Cuando tenía 10 años en Rawson, provincia de Buenoss Aires, pueblo donde nací y crecí, escribí mi primer poema inspirada en una noche de luna llena, un cielo estrellado y el lucero del alba. Hacía calor y en un pueblo tranquilo como el mío, dejábamos las ventanas abiertas de par en par, para que la brisa fresca nos acariciara mientras dormíamos. Mi habitación daba al fondo de la casa y, desde allí, podía ver los árboles frutales y la quinta. Aún conservo esa imagen, nítida, con detalle, hasta el movimiento de la cortina de la pieza corrida hacia los lados, era una sensación mágica y de paz. Busqué papel, lápiz y comencé rápidamente, las palabras fluían como apuradas por ser escritas una tras otra.

No había antecedentes de escritores en mi familia, ni de asiduos lectores, ni de libros. Solo los que sacaba a escondidas mi mamá de la biblioteca pública y leía cuando todos dormían, con la lámpara bajo la colcha para que no vieran la luz. Si no, cuando salía del colegio, corría las 5 o 6 cuadras a casa para poder leer media hora hasta que mi madre llegaba. Me encantaba leer lo que fuera, pero a nadie le gustaba, porque cuando empezaba el resto del mundo dejaba de existir. Era como ser parte del libro, concentración total y absoluta. Eso los enojaba mucho.
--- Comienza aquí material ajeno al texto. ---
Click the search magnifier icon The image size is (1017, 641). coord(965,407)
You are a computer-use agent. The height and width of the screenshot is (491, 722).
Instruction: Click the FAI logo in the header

Lo primero que hice al día siguiente fue mostrárselo a mi hermana Elvira. A ella le gustó. Después pensé en mostrárselo a alguien mayor, más preparado y que supiera del tema, para que me dijera qué estaba bien y qué no. Elvira había leído algo de Alfonsina y Neruda con más frecuencia pero solo leerlos, no estudiarlos.

Así que decidí mostrárselo a mi maestra de la escuela. Ella lo leyó y no dijo nada del poema, ni bueno, ni malo. No me dio ningún consejo literario, ni verbal, solo dijo: “Ser escritora no sería bueno para vos, debés buscar otra cosa más redituable”. No lo entendí, solo quería que me dijera si estaba medianamente bien o qué debería tener en cuenta. Faltaban muchos años hasta que decidiera qué quería ser cuando fuera mayor y a qué me dedicaría. Así que continué haciéndolo esporádicamente y solo se lo mostraba a Elvira, que los guardaba celosamente.

Seguí escribiendo, en momentos especiales como el nacimiento de mis hijos, la perdida de algún ser querido, para cantarles a mis hijos sus propias canciones de cuna, para las abuelas de Plaza de Mayo que siempre fueron especiales para mí, o solo porque sí.

Hasta que un día, ya adulta, me ocurrió algo muy triste e inesperado y mi vida cambió de golpe. En esos momentos sentí que el cielo se oscurecía y se me caía encima. Me faltó el aire, quedé aturdida, no sabía qué hacer, ni dónde correr a refugiarme o a quién contarle lo que me ocurría. Después, más tranquila, fui buscando la mejor salida, la vida debía seguir y cada uno con su impronta va buscando la mejor forma para volver a sonreír y seguir adelante. La mía fue volver a escribir, liberar ideas que estaban guardadas por muchos años, salieron como poemas, prosas y cuentos. Todos quedaron plasmados en este libro, que no fue lo primero que escribí, pero sí el que pude publicar para ustedes. Aquí se los entrego.